>> Begin

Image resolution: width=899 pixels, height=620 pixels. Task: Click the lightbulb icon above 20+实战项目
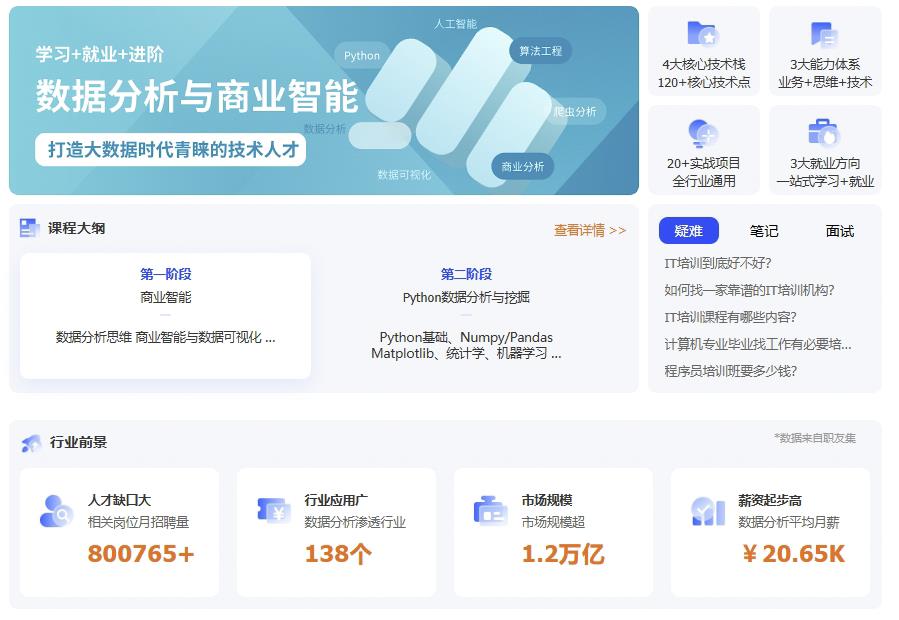click(x=703, y=133)
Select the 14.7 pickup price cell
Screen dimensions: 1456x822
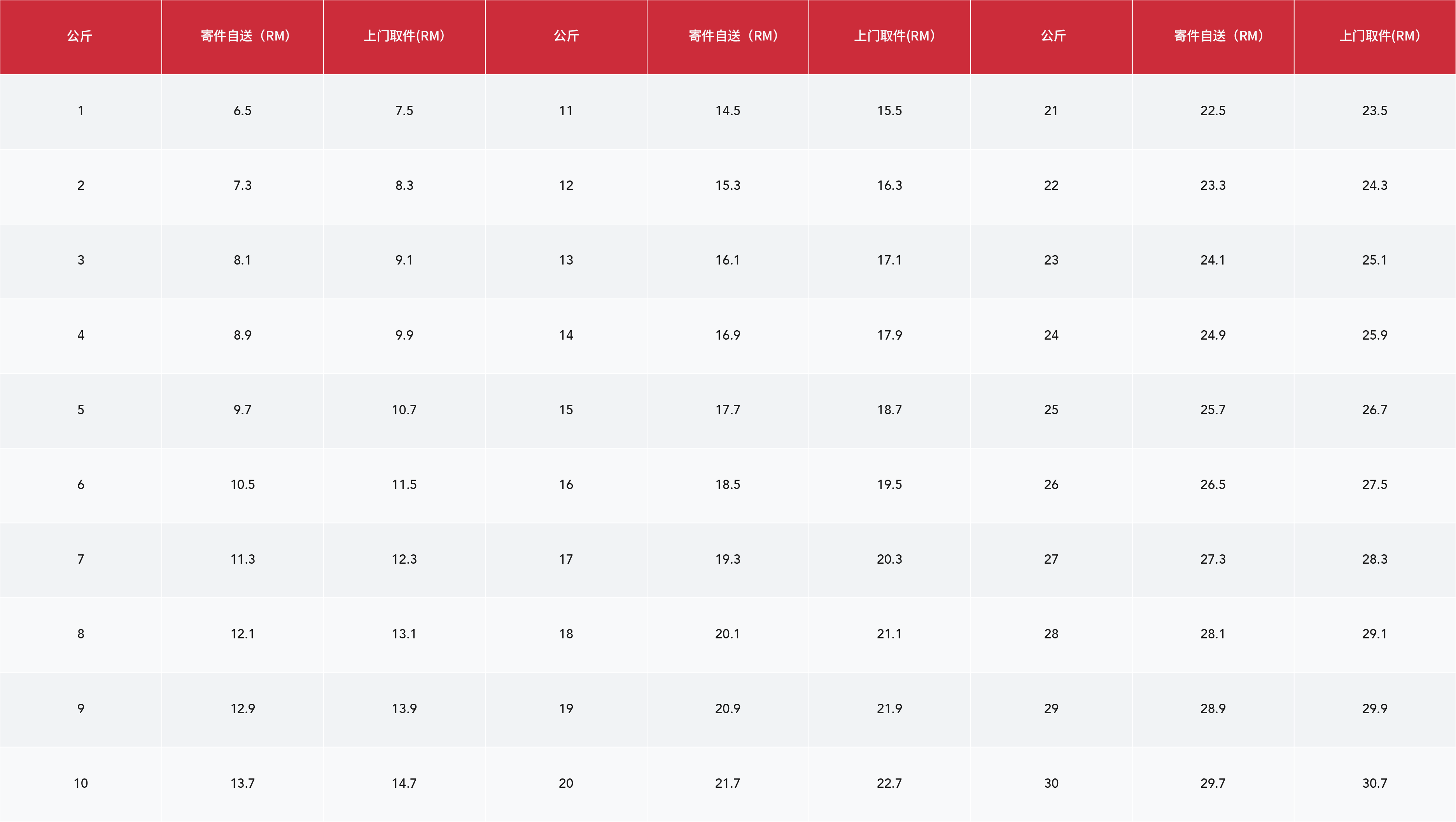click(404, 783)
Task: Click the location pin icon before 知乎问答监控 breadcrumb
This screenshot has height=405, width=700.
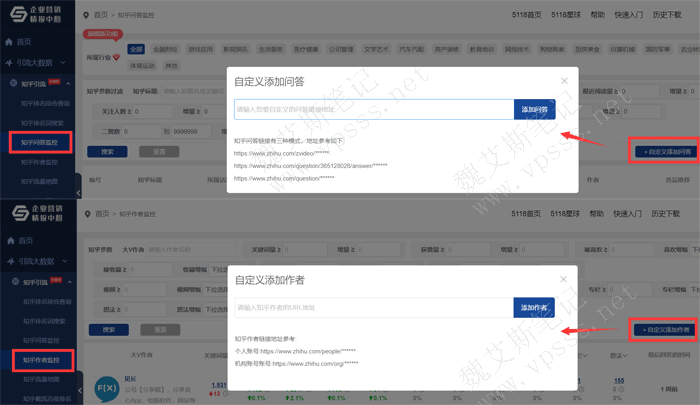Action: (x=88, y=15)
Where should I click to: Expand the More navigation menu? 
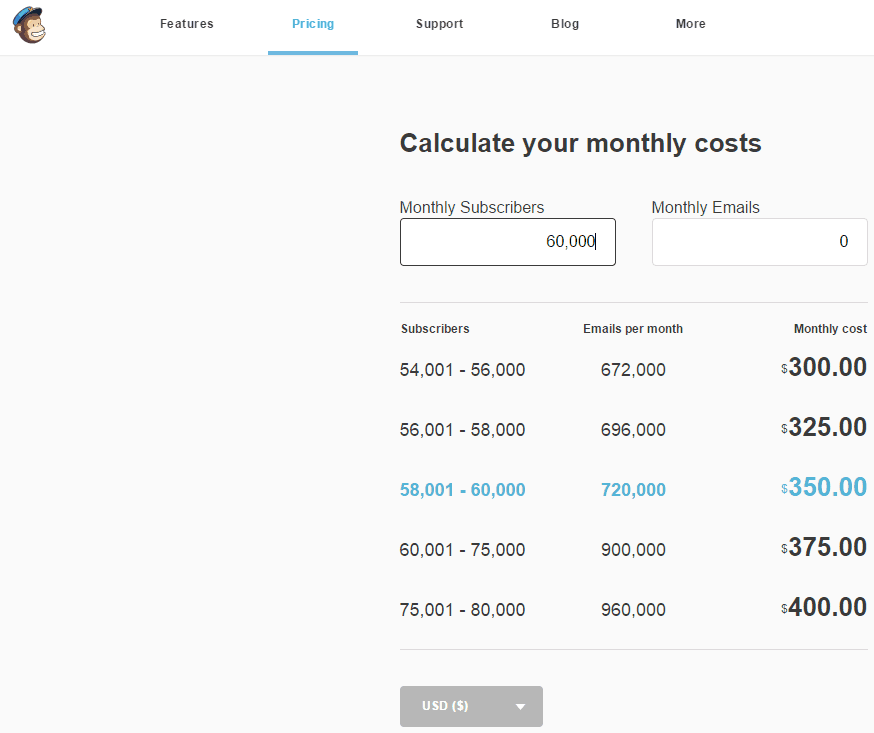pyautogui.click(x=690, y=24)
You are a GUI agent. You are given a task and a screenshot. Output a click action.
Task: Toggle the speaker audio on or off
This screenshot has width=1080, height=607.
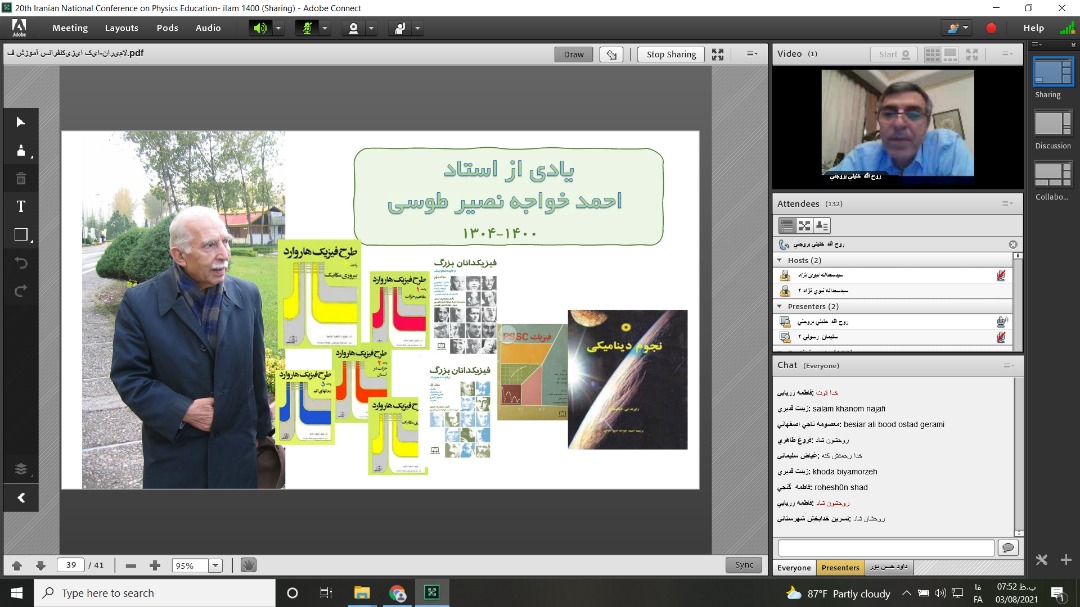click(x=260, y=28)
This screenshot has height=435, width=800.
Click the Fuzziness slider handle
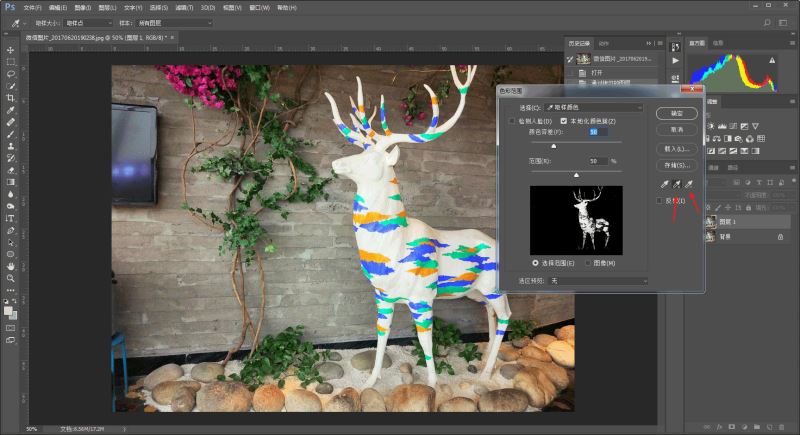point(554,146)
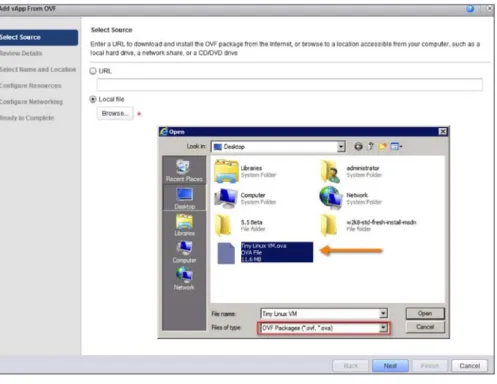Image resolution: width=497 pixels, height=384 pixels.
Task: Select Recent Places in the places bar
Action: [184, 170]
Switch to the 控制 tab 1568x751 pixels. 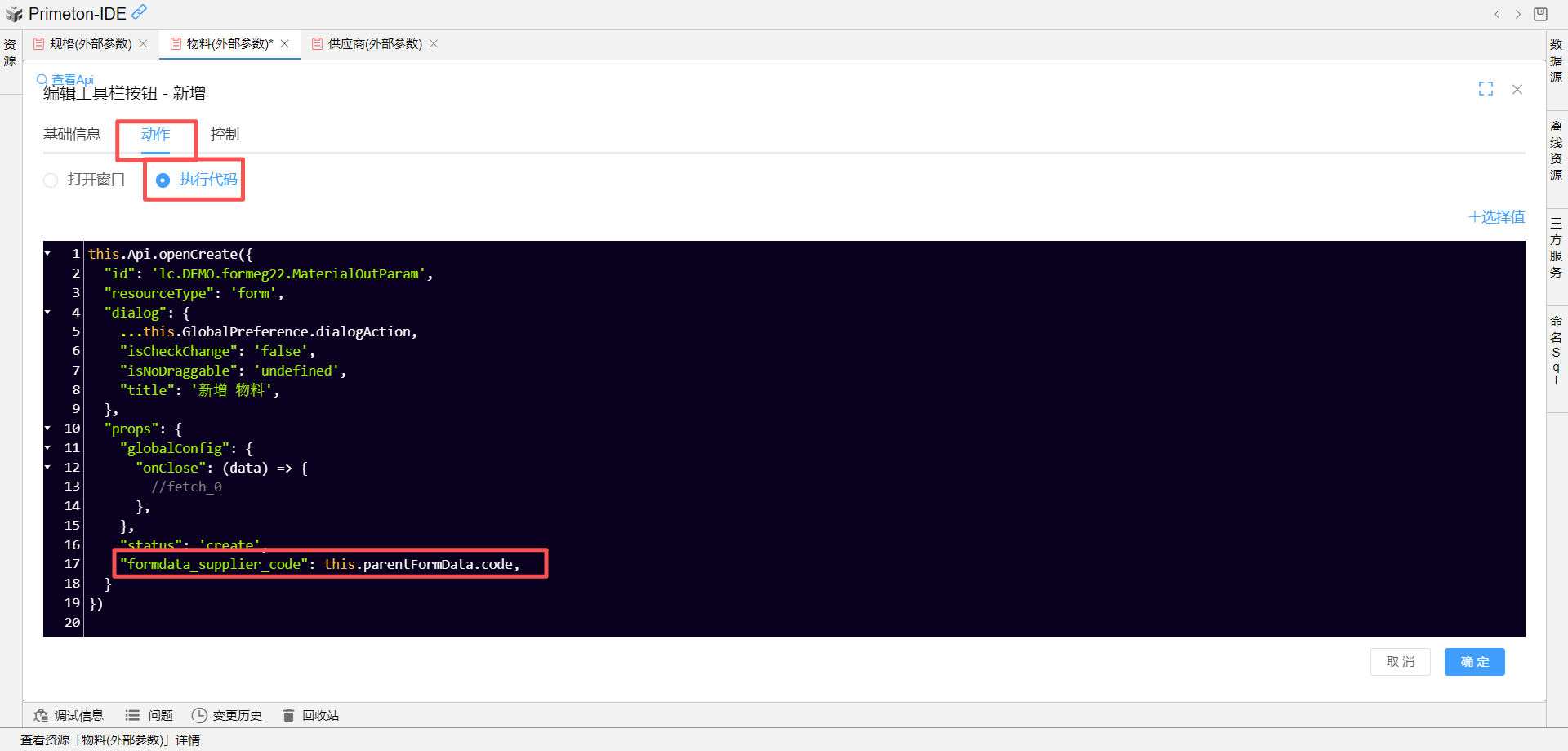point(225,135)
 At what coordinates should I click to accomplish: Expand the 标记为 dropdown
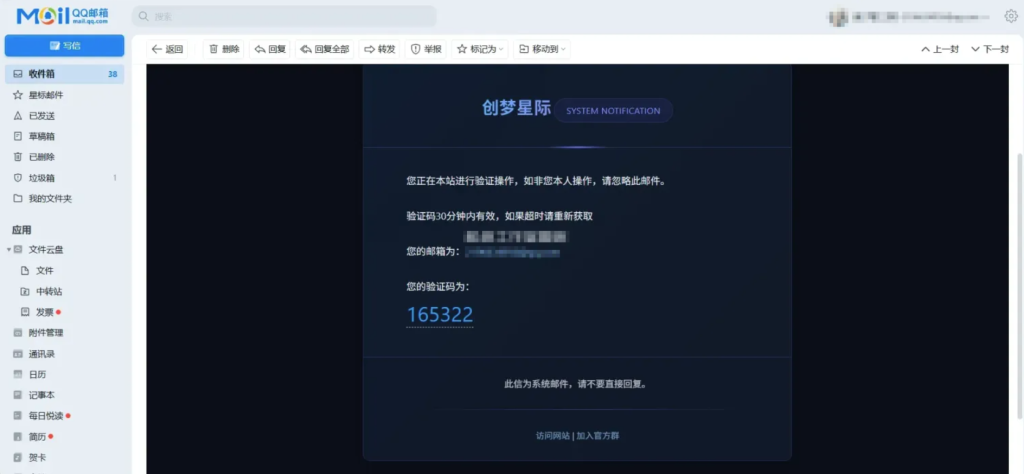point(481,49)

>> End

Requirement – Starting with the line that contains "Select the 14.7 pickup price cell" and going on through the line that contains "Action: (x=88, y=15)", output those entry lines as a Markdown table with the columns Number and Record line, leaving out blank lines. Leave the pictures out of the answer.

Answer in full –
| Number | Record line |
|---|---|
| 1 | Select the 14.7 pickup price cell |
| 2 | Screen dimensions: 1456x822 |
| 3 | click(404, 783) |
| 4 | Task: Click the location pin icon before 知乎问答监控 breadcrumb |
| 5 | This screenshot has height=405, width=700. |
| 6 | Action: (x=88, y=15) |